## Task statement
Give the lines starting with the line that contains "Given: Open the '두바이 와플' recommended keyword" and going on through the line that contains "Collapse the 1.1" as a Markdown table with two columns, Number and Line, and leave out any blank lines.

## Records to process
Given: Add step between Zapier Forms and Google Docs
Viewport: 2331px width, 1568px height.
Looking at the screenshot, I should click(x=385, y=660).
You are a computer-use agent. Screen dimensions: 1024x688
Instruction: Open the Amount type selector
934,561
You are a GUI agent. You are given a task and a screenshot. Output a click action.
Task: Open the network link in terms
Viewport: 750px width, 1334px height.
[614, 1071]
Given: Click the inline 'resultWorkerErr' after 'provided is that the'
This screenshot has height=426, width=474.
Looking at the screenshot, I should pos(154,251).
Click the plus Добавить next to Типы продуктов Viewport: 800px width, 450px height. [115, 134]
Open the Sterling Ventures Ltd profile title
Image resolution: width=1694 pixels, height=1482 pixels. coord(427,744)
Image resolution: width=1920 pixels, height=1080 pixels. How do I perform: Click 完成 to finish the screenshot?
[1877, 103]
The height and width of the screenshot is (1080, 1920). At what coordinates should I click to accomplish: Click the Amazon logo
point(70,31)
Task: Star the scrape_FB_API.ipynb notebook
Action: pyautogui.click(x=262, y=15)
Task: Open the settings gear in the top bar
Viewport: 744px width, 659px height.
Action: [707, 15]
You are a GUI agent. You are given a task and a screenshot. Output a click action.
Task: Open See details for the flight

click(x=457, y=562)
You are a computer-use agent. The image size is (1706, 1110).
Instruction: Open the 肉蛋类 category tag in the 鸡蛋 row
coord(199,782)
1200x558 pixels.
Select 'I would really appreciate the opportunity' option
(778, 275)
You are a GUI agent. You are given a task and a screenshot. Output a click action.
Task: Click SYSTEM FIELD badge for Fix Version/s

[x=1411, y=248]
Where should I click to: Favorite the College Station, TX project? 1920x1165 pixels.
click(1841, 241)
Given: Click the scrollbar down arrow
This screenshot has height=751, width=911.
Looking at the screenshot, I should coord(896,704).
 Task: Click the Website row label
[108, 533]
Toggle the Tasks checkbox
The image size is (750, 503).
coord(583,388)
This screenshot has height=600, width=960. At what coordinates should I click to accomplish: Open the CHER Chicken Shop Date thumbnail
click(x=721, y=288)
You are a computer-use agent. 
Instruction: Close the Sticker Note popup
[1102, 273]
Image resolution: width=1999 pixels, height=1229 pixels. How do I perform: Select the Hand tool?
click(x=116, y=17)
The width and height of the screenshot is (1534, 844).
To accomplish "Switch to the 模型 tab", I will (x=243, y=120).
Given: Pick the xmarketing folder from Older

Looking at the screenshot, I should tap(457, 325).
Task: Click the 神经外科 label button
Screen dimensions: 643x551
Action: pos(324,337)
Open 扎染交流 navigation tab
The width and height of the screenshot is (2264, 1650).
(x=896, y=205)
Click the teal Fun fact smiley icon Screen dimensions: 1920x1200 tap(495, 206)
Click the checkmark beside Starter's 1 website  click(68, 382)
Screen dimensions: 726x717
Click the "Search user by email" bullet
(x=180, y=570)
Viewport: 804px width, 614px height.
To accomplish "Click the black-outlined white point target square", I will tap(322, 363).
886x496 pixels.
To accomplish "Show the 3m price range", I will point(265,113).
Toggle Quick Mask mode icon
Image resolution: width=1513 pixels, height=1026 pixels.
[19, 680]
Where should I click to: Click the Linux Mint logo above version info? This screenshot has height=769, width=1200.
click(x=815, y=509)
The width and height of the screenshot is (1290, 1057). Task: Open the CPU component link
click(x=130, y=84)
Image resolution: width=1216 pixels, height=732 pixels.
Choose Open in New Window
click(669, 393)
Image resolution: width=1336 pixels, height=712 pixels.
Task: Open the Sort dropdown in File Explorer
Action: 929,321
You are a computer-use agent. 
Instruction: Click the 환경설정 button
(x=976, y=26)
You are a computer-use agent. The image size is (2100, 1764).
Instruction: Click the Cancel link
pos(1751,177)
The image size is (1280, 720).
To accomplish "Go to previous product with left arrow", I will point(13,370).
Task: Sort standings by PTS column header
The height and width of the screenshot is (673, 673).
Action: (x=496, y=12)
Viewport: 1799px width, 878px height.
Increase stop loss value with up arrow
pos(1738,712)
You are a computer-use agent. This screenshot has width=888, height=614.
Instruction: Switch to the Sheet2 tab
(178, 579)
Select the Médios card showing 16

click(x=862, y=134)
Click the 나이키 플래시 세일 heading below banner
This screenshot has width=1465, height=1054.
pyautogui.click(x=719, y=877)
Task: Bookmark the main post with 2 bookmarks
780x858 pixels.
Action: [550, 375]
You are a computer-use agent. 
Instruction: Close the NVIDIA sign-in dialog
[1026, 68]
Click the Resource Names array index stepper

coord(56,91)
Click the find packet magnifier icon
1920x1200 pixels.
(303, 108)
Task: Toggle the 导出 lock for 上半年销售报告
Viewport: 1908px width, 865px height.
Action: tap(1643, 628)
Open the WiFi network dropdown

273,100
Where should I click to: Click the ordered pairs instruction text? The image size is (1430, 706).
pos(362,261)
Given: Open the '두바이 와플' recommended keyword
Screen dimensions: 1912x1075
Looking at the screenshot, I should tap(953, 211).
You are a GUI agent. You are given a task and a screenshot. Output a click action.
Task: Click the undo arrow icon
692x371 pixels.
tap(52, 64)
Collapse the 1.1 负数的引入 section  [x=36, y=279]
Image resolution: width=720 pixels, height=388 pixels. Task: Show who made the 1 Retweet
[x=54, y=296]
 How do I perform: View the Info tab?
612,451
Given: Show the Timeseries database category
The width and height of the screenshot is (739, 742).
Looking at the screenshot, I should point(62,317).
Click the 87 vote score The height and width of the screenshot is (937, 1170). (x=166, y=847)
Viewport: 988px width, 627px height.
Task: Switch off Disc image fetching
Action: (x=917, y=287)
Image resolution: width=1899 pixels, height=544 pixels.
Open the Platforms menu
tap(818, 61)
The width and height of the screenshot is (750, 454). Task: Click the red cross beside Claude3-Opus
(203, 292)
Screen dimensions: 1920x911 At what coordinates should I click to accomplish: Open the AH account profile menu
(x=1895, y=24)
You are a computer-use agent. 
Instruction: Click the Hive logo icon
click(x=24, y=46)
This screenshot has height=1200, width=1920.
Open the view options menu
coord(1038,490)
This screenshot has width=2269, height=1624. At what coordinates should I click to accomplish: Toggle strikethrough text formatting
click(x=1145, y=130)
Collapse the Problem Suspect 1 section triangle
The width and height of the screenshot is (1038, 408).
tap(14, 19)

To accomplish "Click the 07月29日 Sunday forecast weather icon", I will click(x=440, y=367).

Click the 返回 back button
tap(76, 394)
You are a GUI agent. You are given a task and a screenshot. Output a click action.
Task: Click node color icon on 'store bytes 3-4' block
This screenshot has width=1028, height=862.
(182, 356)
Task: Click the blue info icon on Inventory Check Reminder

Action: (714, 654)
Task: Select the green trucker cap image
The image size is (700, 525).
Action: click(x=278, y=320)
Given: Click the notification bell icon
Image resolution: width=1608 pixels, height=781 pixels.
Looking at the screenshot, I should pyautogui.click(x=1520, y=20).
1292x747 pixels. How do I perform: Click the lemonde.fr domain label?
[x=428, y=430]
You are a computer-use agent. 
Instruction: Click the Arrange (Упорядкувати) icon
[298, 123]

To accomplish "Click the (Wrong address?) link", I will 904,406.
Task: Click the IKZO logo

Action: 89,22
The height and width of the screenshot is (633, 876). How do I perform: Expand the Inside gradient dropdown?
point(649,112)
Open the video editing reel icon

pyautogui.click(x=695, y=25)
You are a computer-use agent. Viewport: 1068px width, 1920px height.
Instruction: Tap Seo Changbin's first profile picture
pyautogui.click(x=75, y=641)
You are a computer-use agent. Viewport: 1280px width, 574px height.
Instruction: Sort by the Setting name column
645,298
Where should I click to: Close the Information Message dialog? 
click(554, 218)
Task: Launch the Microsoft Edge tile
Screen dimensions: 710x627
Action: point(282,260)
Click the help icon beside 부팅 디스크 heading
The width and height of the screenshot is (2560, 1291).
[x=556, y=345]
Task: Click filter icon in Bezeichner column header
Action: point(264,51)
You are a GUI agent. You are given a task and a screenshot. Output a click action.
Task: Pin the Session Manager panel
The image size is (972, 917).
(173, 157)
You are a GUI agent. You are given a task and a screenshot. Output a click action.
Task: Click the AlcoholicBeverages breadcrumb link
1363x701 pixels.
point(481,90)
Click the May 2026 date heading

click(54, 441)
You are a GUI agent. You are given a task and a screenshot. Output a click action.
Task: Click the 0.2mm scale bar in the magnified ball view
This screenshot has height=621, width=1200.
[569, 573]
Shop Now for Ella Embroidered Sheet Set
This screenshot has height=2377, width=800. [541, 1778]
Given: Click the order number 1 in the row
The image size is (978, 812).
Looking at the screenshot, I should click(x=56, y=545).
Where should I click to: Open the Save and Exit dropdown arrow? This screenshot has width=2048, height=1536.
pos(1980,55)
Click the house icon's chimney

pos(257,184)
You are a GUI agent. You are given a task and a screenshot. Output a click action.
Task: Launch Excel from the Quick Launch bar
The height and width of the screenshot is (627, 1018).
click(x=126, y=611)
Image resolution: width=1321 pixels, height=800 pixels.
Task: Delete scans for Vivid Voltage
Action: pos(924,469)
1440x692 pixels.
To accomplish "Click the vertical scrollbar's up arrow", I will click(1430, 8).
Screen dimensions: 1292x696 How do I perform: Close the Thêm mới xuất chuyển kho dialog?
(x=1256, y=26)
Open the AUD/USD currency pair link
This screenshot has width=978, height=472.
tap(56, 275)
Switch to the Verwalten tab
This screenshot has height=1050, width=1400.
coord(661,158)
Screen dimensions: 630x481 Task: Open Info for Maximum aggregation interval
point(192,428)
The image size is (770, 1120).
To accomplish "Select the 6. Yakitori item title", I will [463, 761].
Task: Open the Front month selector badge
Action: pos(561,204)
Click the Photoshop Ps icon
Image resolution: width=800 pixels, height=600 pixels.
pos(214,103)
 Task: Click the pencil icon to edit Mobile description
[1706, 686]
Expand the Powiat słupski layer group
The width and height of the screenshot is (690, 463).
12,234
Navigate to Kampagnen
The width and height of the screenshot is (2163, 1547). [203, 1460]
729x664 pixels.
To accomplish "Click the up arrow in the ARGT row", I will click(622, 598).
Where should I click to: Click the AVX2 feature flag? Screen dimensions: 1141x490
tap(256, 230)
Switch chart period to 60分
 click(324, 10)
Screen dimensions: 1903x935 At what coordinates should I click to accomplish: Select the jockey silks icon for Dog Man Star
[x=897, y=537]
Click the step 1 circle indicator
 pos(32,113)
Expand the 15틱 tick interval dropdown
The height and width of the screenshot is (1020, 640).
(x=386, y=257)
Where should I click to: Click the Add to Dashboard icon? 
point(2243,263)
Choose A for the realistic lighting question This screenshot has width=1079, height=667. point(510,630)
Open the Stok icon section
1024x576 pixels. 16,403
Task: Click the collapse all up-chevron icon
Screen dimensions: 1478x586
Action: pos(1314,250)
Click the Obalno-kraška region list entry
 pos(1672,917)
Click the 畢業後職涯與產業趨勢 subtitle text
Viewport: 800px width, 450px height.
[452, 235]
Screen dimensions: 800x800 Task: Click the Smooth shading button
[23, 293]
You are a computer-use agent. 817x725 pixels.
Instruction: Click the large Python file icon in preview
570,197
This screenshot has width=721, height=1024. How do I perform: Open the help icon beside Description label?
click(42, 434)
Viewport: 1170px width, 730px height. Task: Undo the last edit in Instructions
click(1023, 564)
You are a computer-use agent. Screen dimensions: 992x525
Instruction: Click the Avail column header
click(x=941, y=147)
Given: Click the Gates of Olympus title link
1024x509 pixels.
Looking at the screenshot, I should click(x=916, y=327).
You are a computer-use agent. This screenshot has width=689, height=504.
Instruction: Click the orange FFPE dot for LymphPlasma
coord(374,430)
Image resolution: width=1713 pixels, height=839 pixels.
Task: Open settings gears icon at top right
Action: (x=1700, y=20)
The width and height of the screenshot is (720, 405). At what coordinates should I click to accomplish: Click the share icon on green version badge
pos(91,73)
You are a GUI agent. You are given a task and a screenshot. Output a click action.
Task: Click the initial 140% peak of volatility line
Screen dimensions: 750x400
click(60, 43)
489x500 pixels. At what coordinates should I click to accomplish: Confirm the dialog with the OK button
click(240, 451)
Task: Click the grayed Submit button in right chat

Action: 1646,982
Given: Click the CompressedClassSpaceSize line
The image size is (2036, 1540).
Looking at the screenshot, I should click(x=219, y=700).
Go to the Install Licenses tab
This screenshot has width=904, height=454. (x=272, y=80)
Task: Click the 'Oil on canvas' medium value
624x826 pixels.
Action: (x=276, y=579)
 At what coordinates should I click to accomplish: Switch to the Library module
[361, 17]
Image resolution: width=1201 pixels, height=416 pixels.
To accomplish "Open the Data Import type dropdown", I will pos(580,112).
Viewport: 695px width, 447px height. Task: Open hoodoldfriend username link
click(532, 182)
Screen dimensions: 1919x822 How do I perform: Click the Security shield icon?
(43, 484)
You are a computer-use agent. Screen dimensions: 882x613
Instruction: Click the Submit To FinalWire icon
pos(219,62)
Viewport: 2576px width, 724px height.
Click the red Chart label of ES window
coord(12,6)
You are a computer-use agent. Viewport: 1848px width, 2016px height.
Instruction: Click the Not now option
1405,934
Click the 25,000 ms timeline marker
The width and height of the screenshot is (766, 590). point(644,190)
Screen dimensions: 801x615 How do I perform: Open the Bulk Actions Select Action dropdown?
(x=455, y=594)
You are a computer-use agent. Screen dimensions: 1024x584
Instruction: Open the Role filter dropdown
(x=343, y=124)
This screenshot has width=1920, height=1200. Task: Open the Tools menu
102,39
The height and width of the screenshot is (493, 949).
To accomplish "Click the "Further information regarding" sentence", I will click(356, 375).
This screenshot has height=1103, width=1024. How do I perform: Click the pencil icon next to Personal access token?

## Written answer
| Number | Line |
|---|---|
| 1 | Given: Open the '두바이 와플' recommended keyword |
| 2 | Screen dimensions: 1912x1075 |
| 3 | Looking at the screenshot, I should tap(953, 211). |
| 4 | You are a GUI agent. You are given a task and a screenshot. Output a click action. |
| 5 | Task: Click the undo arrow icon |
| 6 | 692x371 pixels. |
| 7 | tap(52, 64) |
| 8 | Collapse the 1.1 负数的引入 section  [x=36, y=279] |